Artificial Intelligence

NVIDIA share expressive speech synthesis research

31st August 2021
Kiera Sowery

Expressive speech synthesis research gives developers and creators access to conversational AI models to generate voices for characters, virtual assistants and personalised avatars.

AI has transformed synthesised speech from the monotone of robocalls and decades-old GPS navigation systems to the polished tone of virtual assistants in smartphones and smart speakers. But there’s still a gap between AI-synthesised speech and the human speech we hear in daily conversation and in the media. That’s because people speak with complex rhythm, intonation and timbre that’s challenging for AI to emulate.

The gap is closing fast: NVIDIA researchers are building models and tools for high-quality, controllable speech synthesis that capture the richness of human speech, without audio artifacts. Their latest projects are now on display in sessions at the Interspeech 2021 conference, which runs through 3rd September. These models can help voice automated customer service lines for banks and retailers, bring video-game or book characters to life, and provide real-time speech synthesis for digital avatars.

NVIDIA’s in-house creative team even uses the technology to produce expressive narration for a video series on the power of AI.

Expressive speech synthesis is just one element of NVIDIA Research’s work in conversational AI, a field that also encompasses natural language processing, automated speech recognition, keyword detection, and audio enhancement. Optimised to run efficiently on NVIDIA GPUs, some of this cutting-edge work has been made open source through the NVIDIA NeMo toolkit, available on our NGC hub of containers and other software.

Behind the scenes of I AM AI

NVIDIA researchers and creative professionals don’t just talk the conversational AI talk. They walk the walk, putting groundbreaking speech synthesis models to work in our I AM AI video series, which features global AI innovators reshaping every industry imaginable. But until recently, these videos were narrated by a human. Previous speech synthesis models offered limited control over a synthesised voice’s pacing and pitch, so attempts at AI narration didn’t evoke the emotional response in viewers that a talented human speaker could.

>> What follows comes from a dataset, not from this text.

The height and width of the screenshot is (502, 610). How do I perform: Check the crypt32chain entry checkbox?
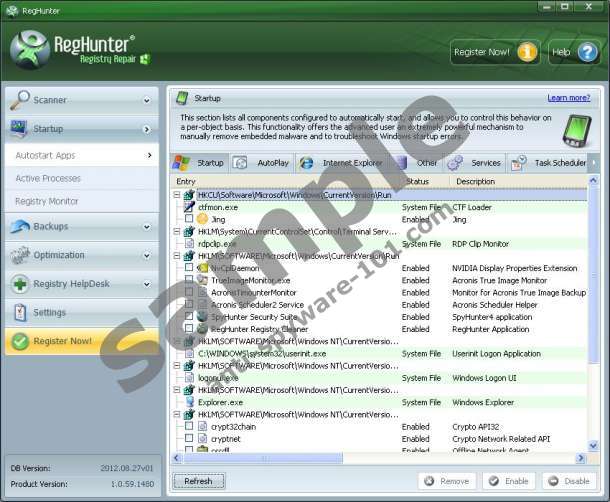click(189, 426)

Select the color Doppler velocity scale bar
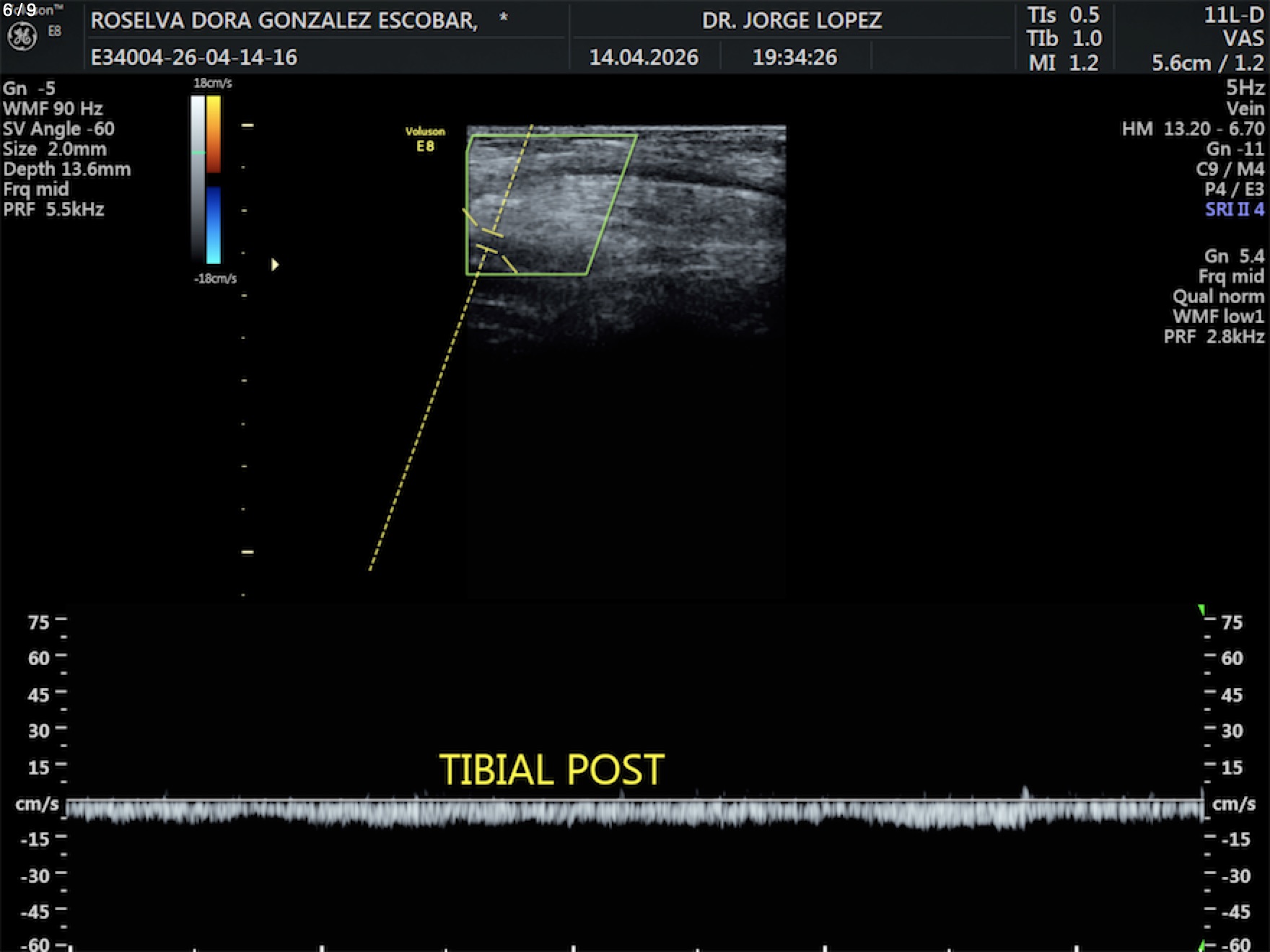pyautogui.click(x=214, y=178)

That changed over the past year when NVIDIA’s text-to-speech research team developed more powerful, controllable speech synthesis models like RAD-TTS, used in our winning demo at the SIGGRAPH Real-Time Live competition. By training the text-to-speech model with audio of an individual’s speech, RAD-TTS can convert any text prompt into the speaker’s voice.

Another of its features is voice conversion, where one speaker’s words (or even singing) is delivered in another speaker’s voice. Inspired by the idea of the human voice as a musical instrument, the RAD-TTS interface gives users fine-grained, frame-level control over the synthesised voice’s pitch, duration and energy.

With this interface, our video producer could record himself reading the video script, and then use the AI model to convert his speech into the female narrator’s voice. Using this baseline narration, the producer could then direct the AI like a voice actor, tweaking the synthesised speech to emphasise specific words, and modifying the pacing of the narration to better express the video’s tone. The AI model’s capabilities go beyond voiceover work: text-to-speech can be used in gaming, to aid individuals with vocal disabilities or to help users translate between languages in their own voice. It can even recreate the performances of iconic singers, matching not only the melody of a song, but also the emotional expression behind the vocals.

Giving voice to AI developers and researchers

With NVIDIA NeMo, an open-source Python toolkit for GPU-accelerated conversational AI, researchers, developers and creators gain a head start in experimenting with, and fine-tuning, speech models for their own applications.

Easy-to-use APIs and models pretrained in NeMo help researchers develop and customise models for text-to-speech, natural language processing and real-time automated speech recognition. Several of the models are trained with tens of thousands of hours of audio data on NVIDIA DGX systems. Developers can fine tune any model for their use cases, speeding up training using mixed-precision computing on NVIDIA Tensor Core GPUs.

Through NGC, NVIDIA NeMo also offers models trained on Mozilla Common Voice, a dataset with nearly 14,000 hours of crowd-sourced speech data in 76 languages. Supported by NVIDIA, the project aims to democratize voice technology with the world’s largest open data voice dataset.

Voice box: NVIDIA researchers unpack AI speech

Interspeech brings together more than 1,000 researchers to showcase groundbreaking work in speech technology. At this week’s conference, NVIDIA Research is presenting conversational AI model architectures as well as fully formatted speech datasets for developers.